Monday, February 23, 2004

Men and their urge to fiddle with cars and/or computers, and more discussion of my own computer needs

When I was a kid, there was a certain sort of young man who you would see with his car on his driveway, and he would have the bonnet up (or he would be underneath the car) and he would be constantly fiddling with the endine, or he would have much of the engine disassembled next to the car. In those days cars were relatively simple devices, and it was possible to figure out how they worked, do their own maintenance, and tweak their performance largely by doing so. And of course there was lots of empty space under the bonnet. It was possible to actually reach in and get at the components of your engine.

Improvements in engineering and the computer revolution have largely killed this. Cars are now full of complicated electronics and sealed box components. Many simple devices (eg a carburetor), have been replaced by more complicated equivalents (fuel injection). There is little empty space, and everything is pushed so close together that it is hard to take apart and put together again. While men still love their cars, car maintenance has become a far more specialised task.

However, something else has come into being, which is the standardisation and compatibility of computer parts. Many men now are frequently to be found with the side of their computer's case open, fiddling with the insides, changing boards and cards, and in extreme cases doing things live overclocking the CPU to tweak it and make it run better. Once again, the insides of desktop computers have lots of open spaces, and lots of places where it is possible to fiddle.

This attitude seems very similar to the old fiddling with the engine of your car business. There is something very male about it. I am not sure if it is the same people who would once have done one who now do the other, however. I would have never bothered with car engines and the like - they are just too dirty and require too much physical effort - but the urge to fiddle around inside computers is for me a strong one.

But perhaps this is going away, too. The percentage of computers sold that are laptops is increasing. Whereas they were once largely just a business tool, they are becoming a major consumer product as well. The growth in readily available wireless networking is making them more attractive as a product too, even if you don't take them out of your house. (Being able to take your computer out the back garden with you is more valuable than you realise until you try it). And laptops are like modern cars. The parts are squashed very close together and there is no space. There are fewer parts that are interchangeable between different brands. You can't get inside and fiddle.

As regular readers know, my only computer is a laptop, and I like this and find it tremendously useful.
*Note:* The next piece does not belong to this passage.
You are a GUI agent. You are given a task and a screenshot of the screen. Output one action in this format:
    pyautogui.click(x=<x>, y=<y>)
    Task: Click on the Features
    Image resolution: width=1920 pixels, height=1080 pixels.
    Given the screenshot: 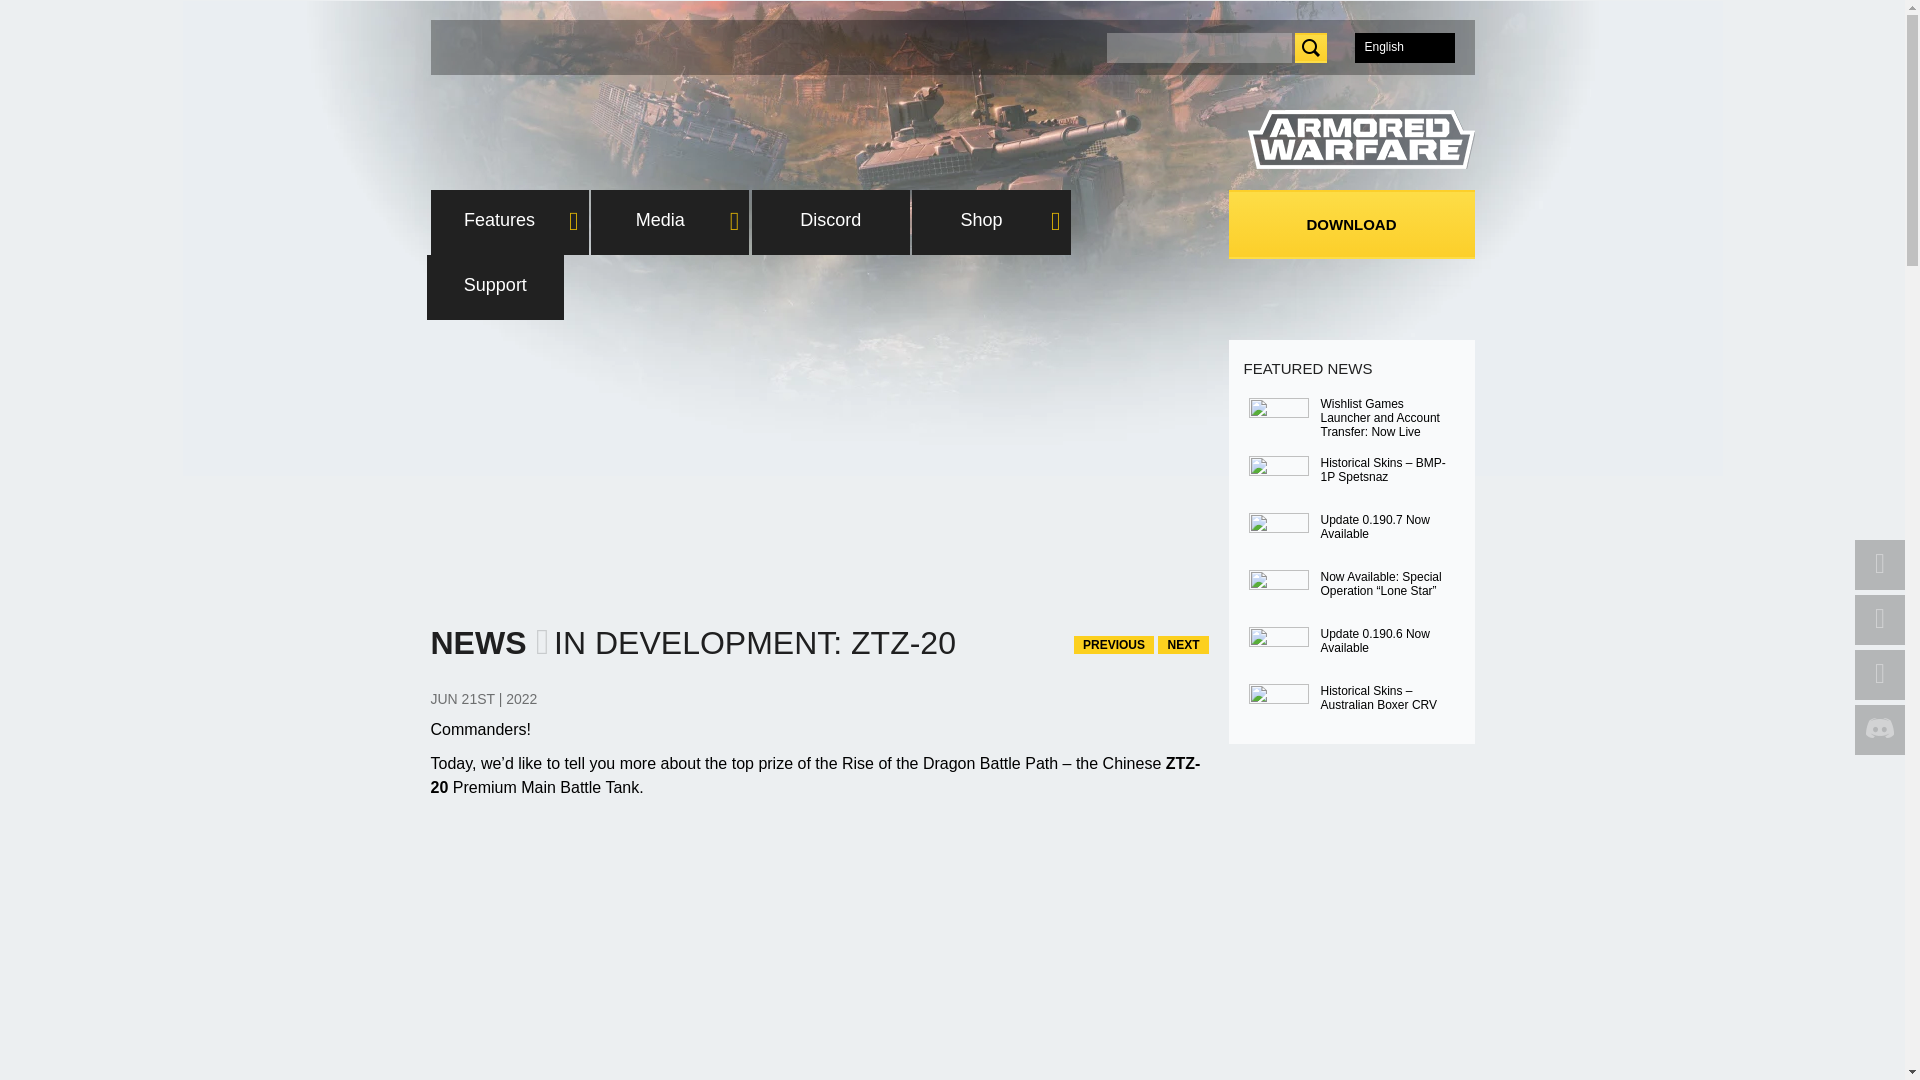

Fiddling inside computers is largely something I do to the computers of my friends. There is a certain risk in this (for 20 minutes or so last week, this computer would not boot and it was my fault because I had bumped an IDE cable while removing a PCI card. Fortunately, it was easily fixed) but one does also earn kudos after fixing something that does not work. When I have a larger place to live and more money, I think I will build myself a desktop machine from scratch so that I have something to play with / run my entertainment system, and I can use the laptop after that mainly for portability purposes. But the desktop machine will be largely an indulgence. The present laptop on steroids does satisfy all my computing needs for now.
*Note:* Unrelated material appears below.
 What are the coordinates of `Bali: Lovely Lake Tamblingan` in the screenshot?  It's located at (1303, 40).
The thing that is a minor irritant is the amount of plugging in that is necessary when I place my laptop on my desk. Power, USB devices (via a single cable that goes into a hub), speakers, Firewire devices (if I had any) all have to be plugged in. Connecting printers, speakers and the like via WiFi is still a nuisance and quite expensive, although it can be done. Wireless USB is thought of but not quite there. Bluetooth has been promised a lot, but Bluetooth devices are not ubiquitous. What I want is wireless of some sort to more or less come as standard with all hardware, so I never have to plug anything in except to the power. We are not there yet, but we are tantalisingly close.
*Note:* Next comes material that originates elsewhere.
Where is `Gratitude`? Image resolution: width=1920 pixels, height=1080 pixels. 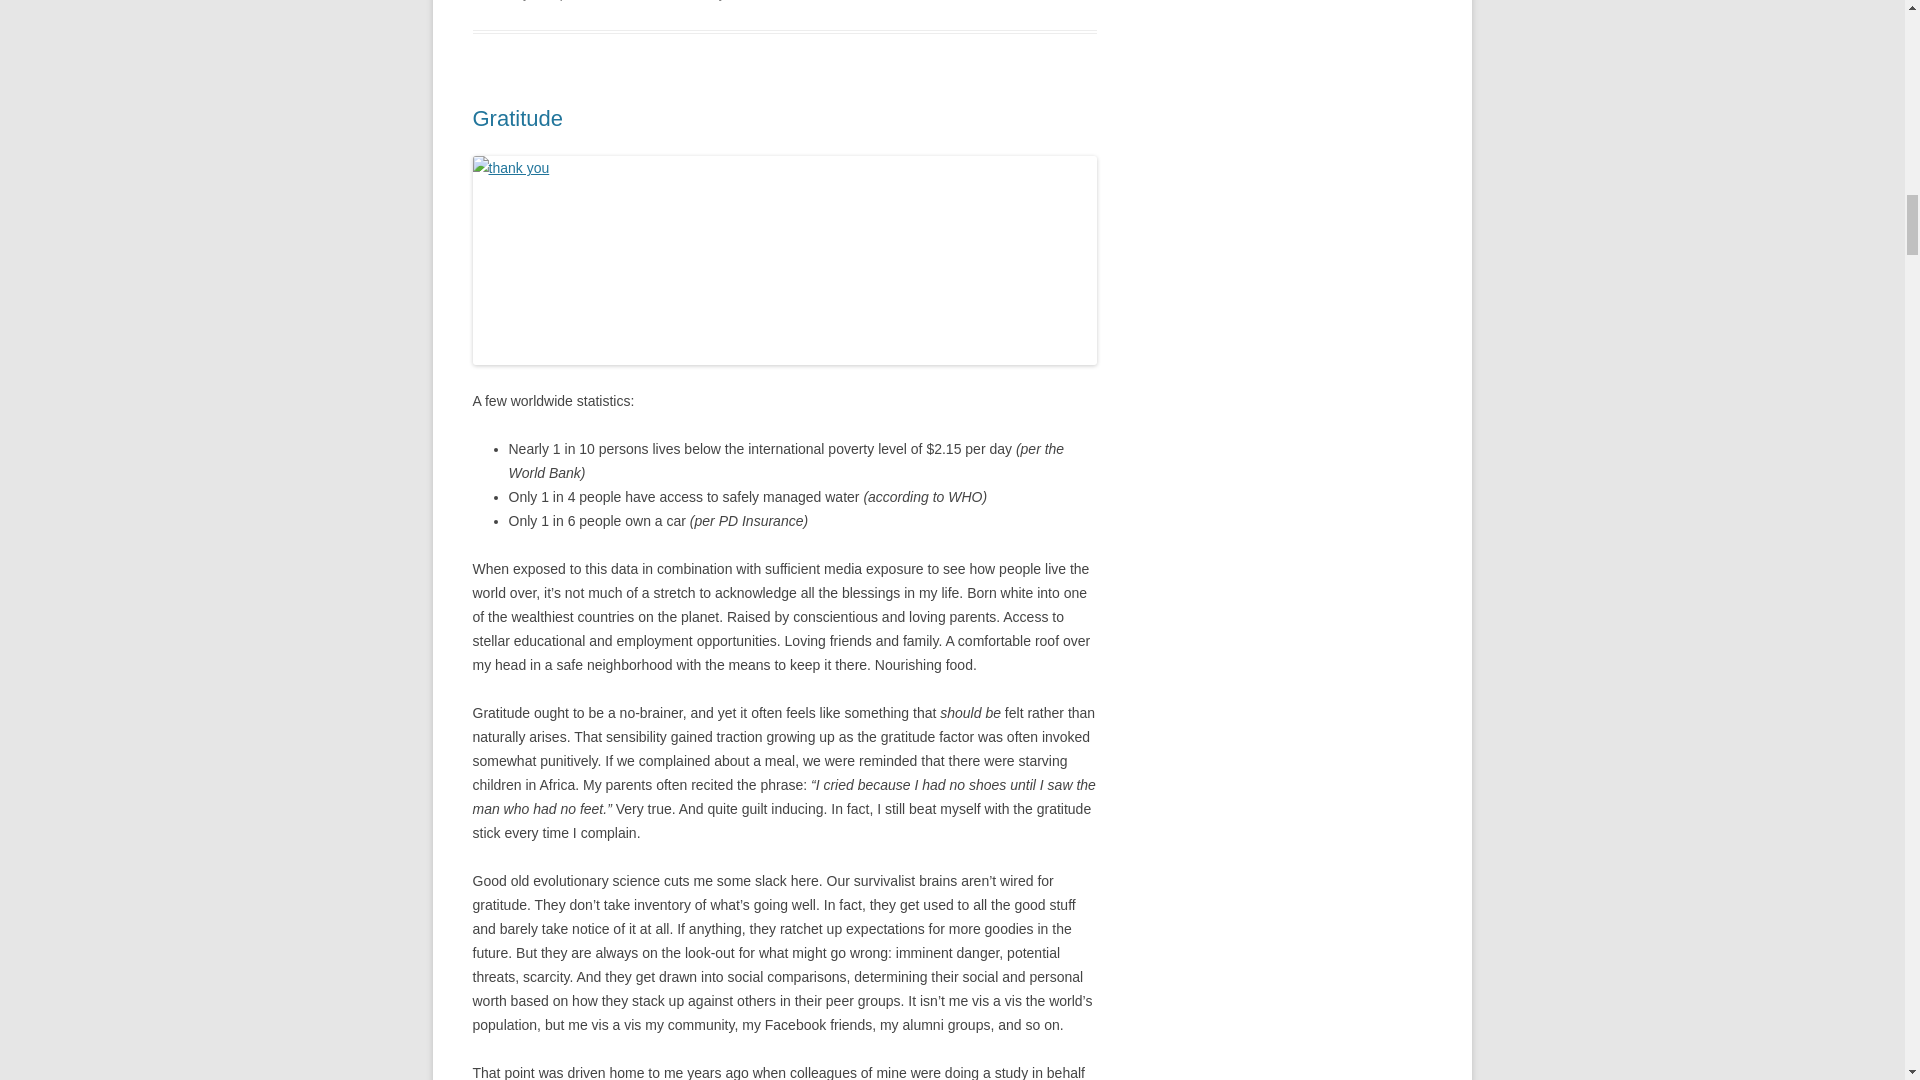
Gratitude is located at coordinates (517, 118).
Update: I have just been playing around on my old laptop not on steroids, which was my only computer until December. It has an 550 MHz Intel Celeron, an 800x600 screen, 64Mbytes of RAM, a 5GByte hard disk, CD-ROM only, no ethernet or wireless (although I did run a USB ADSL modem off it, so a fast internet connection was something I did have, although only 64Mbytes of RAM meant that the computer was constantly swapping stuff in and out of RAM and the connection thus was not optimised, shall we say). How did I ever live with this? The new machine has a 1.4GHz Pentium M, a 1920x1200 screen, 512MBytes of RAM, a 60GByte hard disk, a DVD-ROM/CR-RW combo drive, 10/100 ethernet, and 802.11b/g wireless, amongst other things. I continue to be deeply happy with the new machine.